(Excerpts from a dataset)
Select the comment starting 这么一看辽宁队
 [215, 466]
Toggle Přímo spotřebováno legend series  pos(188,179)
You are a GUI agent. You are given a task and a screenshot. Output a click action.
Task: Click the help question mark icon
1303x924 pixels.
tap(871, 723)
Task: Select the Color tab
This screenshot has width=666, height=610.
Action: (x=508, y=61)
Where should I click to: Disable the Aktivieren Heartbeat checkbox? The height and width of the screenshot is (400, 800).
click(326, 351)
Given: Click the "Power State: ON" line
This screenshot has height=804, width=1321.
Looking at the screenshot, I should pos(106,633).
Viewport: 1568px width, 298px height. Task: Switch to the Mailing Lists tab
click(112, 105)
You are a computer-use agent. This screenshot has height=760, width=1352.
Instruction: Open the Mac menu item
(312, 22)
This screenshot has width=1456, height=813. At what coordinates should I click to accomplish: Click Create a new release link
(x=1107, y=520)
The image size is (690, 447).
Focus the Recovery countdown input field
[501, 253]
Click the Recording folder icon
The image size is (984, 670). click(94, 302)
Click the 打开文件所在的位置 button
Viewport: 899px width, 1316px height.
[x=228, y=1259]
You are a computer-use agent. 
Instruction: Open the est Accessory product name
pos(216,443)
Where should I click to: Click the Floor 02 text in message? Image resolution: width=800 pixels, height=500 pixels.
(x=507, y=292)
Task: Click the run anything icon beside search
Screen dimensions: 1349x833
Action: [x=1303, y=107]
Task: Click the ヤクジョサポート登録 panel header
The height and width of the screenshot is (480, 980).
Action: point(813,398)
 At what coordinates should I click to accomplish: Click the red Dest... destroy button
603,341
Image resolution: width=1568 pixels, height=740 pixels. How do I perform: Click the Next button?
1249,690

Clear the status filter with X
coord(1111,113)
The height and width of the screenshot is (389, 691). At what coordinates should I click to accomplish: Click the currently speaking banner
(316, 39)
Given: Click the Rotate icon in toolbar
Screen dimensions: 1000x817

- _Your assignment_
Restate the data word for word.

- _Your response_
Select the comment starting 这么一看辽宁队
 [215, 466]
Toggle Přímo spotřebováno legend series  pos(188,179)
You are a GUI agent. You are given a task and a screenshot. Output a click action.
Task: Click the help question mark icon
1303x924 pixels.
tap(871, 723)
Task: Select the Color tab
This screenshot has width=666, height=610.
Action: (x=508, y=61)
Where should I click to: Disable the Aktivieren Heartbeat checkbox? The height and width of the screenshot is (400, 800).
click(326, 351)
Given: Click the "Power State: ON" line
This screenshot has height=804, width=1321.
Looking at the screenshot, I should pos(106,633).
Viewport: 1568px width, 298px height. Task: Switch to the Mailing Lists tab
click(112, 105)
You are a computer-use agent. This screenshot has height=760, width=1352.
Instruction: Open the Mac menu item
(312, 22)
This screenshot has width=1456, height=813. At what coordinates should I click to accomplish: Click Create a new release link
(x=1107, y=520)
The image size is (690, 447).
Focus the Recovery countdown input field
[501, 253]
Click the Recording folder icon
The image size is (984, 670). click(94, 302)
Click the 打开文件所在的位置 button
Viewport: 899px width, 1316px height.
[x=228, y=1259]
You are a computer-use agent. 
Instruction: Open the est Accessory product name
pos(216,443)
Where should I click to: Click the Floor 02 text in message? Image resolution: width=800 pixels, height=500 pixels.
(x=507, y=292)
Task: Click the run anything icon beside search
Screen dimensions: 1349x833
Action: [x=1303, y=107]
Task: Click the ヤクジョサポート登録 panel header
The height and width of the screenshot is (480, 980).
Action: point(813,398)
 At what coordinates should I click to accomplish: Click the red Dest... destroy button
603,341
Image resolution: width=1568 pixels, height=740 pixels. How do I perform: Click the Next button?
1249,690

Clear the status filter with X
coord(1111,113)
The height and width of the screenshot is (389, 691). At what coordinates should I click to accomplish: Click the currently speaking banner
(316, 39)
Given: Click the Rotate icon in toolbar
Screen dimensions: 1000x817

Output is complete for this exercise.